From the Chairman of the Council for Kentish Archaeology, Brian Philp.
The year 2004 marks the 40th anniversary of the Council for Kentish Archaeology, formed in October 1964. Earlier that year four young men, representing newly formed archaeological groups in Kent met to discuss mutual interests and problems. They readily agreed that some form of inter-group co-operation would be greatly beneficial, particularly where sites were threatened with destruction.
The result was the formation of the CKA. This had officers, a committee, a quarterly journal (Kent Archaeological Review) two conferences a year, a rescue-archaeology scheme and much more.
As the years went by more local groups joined and more people gave their support and voluntary services. By 2004 the KAR had reached its 158th edition under several excellent editors.
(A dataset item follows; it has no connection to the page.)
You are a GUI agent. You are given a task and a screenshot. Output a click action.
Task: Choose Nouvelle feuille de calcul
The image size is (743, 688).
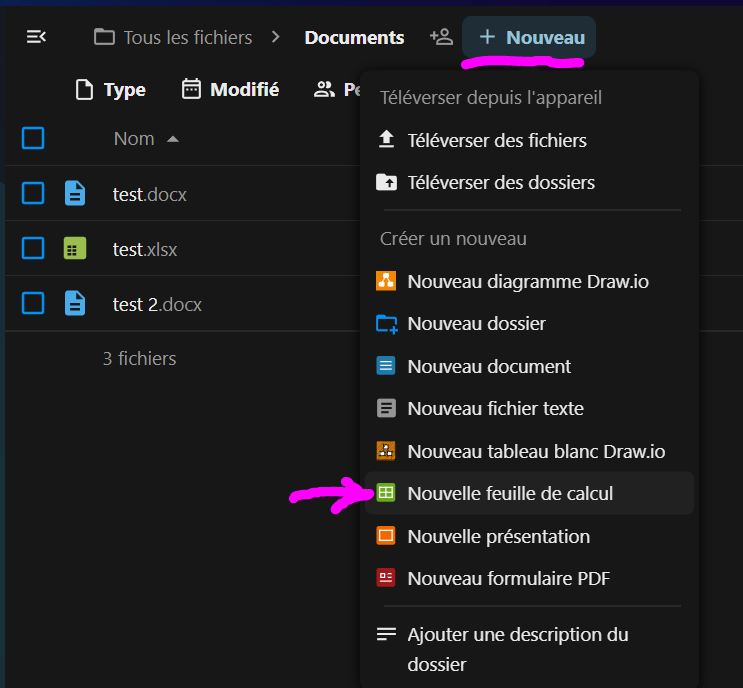510,493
There had been more than 80 highly successful conferences and many sites had been saved from destruction by prompt action.
It was from the CKA that the first fulltime team in Britain was formed to cover a county (the Kent Archaeological Rescue Unit) in 1971. Drawn mostly from the CKA member-groups it has gone on to work on hundreds of Kent sites and to publish very many to a high standard.
A book dealing with this work ("Archaeology in the Front Line", by Brian Philp) was published in 2002 and the first copy presented to H.M. the Queen.
Another early advance was the formation in 1972 of the "Friends of CKA" with now over 500 people from a very wide area, supporting the activities of the CKA.